Your Wedding ceremony can be as traditional or contemporary as you wish. Remember this is your wedding and you should plan the ceremony you want.
I provide an extensive range of resources to assist you. You are encouraged to write your own vows based on your thoughts about marriage and the kind of relationship you are committed to. You may write the vows yourself or choose and alter examples I can provide.
I have a number of suggestions for the exchange of rings, and other sub-ceremonies from which you can make a selection, or you can write as much of the ceremony as you would like.
After discussing your wishes together over time, I will prepare a draft ceremony for your consideration.
To help me make the ceremony truly personal you might like to share with me something about yourselves, such as:
· How did you first meet?
· When did you fall in love?
· What do you love about each other?
· What does marriage mean to you?
· What led you to choose the place for the ceremony?
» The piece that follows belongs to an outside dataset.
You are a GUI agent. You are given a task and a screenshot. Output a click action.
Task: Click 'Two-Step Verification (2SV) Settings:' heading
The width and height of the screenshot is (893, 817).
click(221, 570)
The Wedding ceremony has several parts as follows :-
The ceremony's introduction - where the celebrant introduces / identifies themselves to all present.
The reading - a very personal and beautiful part of any ceremony.
The Authorisation - Legally required to be in your ceremony, this is an authorization for the celebrant to conduct marriage ceremonies and also to describe the nature of the marriage relationship. The full names of the couple are said at least once during the ceremony to identify them - usually during the introduction or the authorization.
Giving the Bride Away – (Optional.) Traditionally the bride's father gives her away, but quite often now, both the bride and groom are being given away by either parent's or siblings or sometimes even a child or multiple children!
The asking - the groom and bride ask each other if they take one another as husband and wife and answer, "I will" or "I do". (This part is optional).
The vows - the bride and groom make special promises or pledges to one another. No matter what promises the couple make to one another the vows have a legally required prefix which states the following: "In the presence of these witnesses, I (name), take you (name), to be my wife/husband".
The ring ceremony - it's usual for the celebrant to make a short statement on the symbolic nature of the ring/s prior to the ring/s being placed on the finger/s.